» **REQUIRED TASK**
Copy the items again, word for word, starting at the line that contains "Given: Select the ingredients list value" and ending after the line that contains "(x=87, y=428)". Leave the pictures out.

+---+

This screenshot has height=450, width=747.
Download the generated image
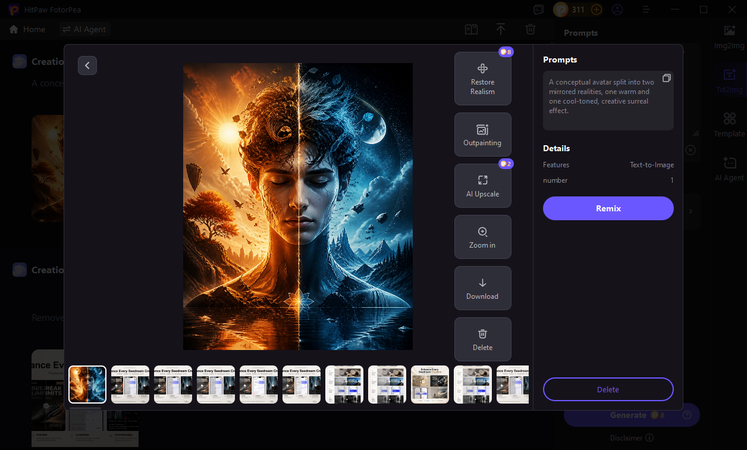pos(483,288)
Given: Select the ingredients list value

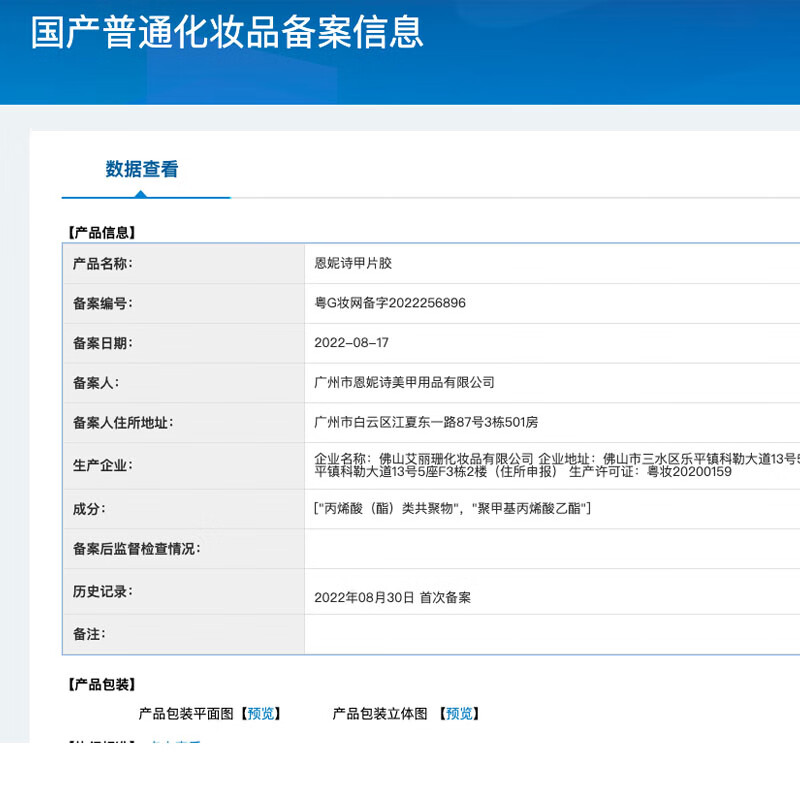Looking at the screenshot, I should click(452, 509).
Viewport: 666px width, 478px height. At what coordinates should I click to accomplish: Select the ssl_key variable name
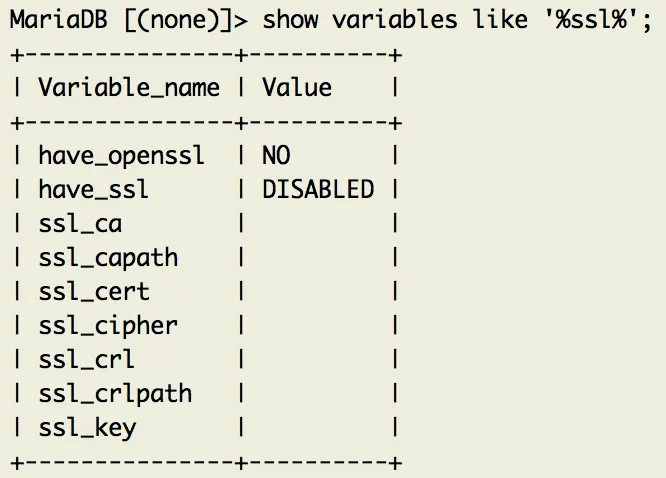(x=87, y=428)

+---+

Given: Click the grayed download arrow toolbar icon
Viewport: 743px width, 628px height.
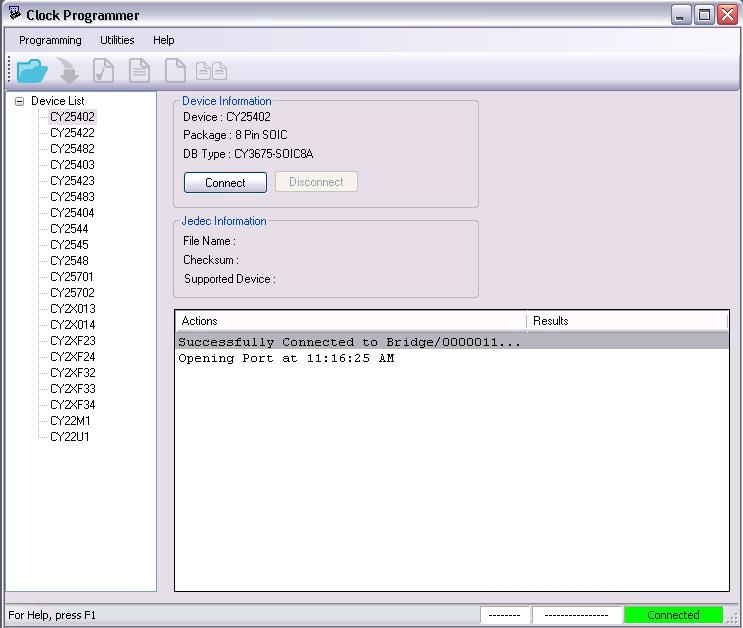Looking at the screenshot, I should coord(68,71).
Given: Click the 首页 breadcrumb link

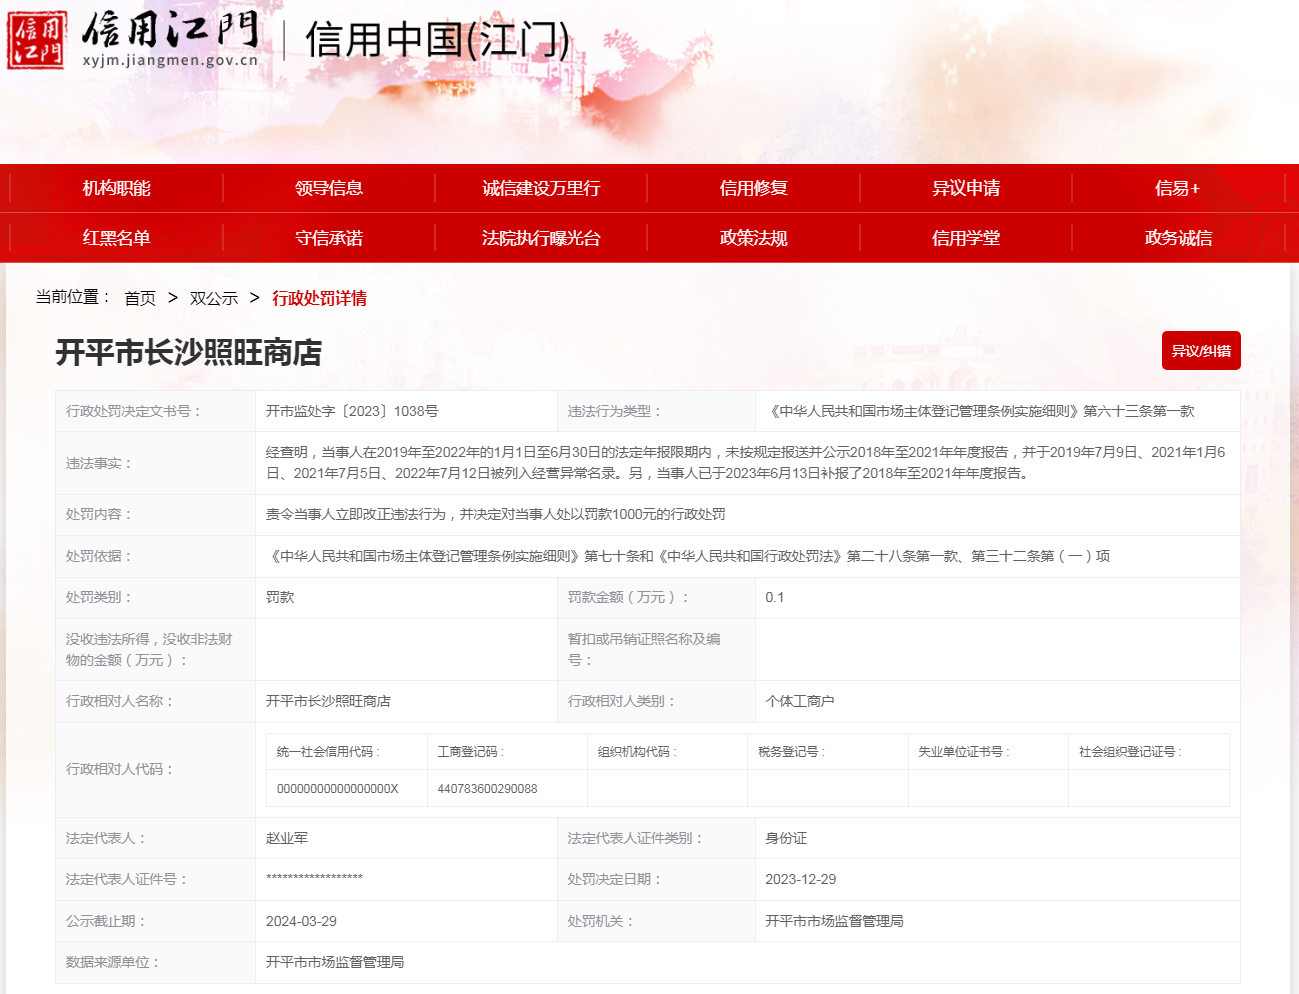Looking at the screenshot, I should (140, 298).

+---+

» **SOLUTION**
Given: Select the ingredients list value

Looking at the screenshot, I should click(452, 509).
Viewport: 666px width, 478px height. At what coordinates should I click to accomplish: Select the ssl_key variable name
(x=87, y=428)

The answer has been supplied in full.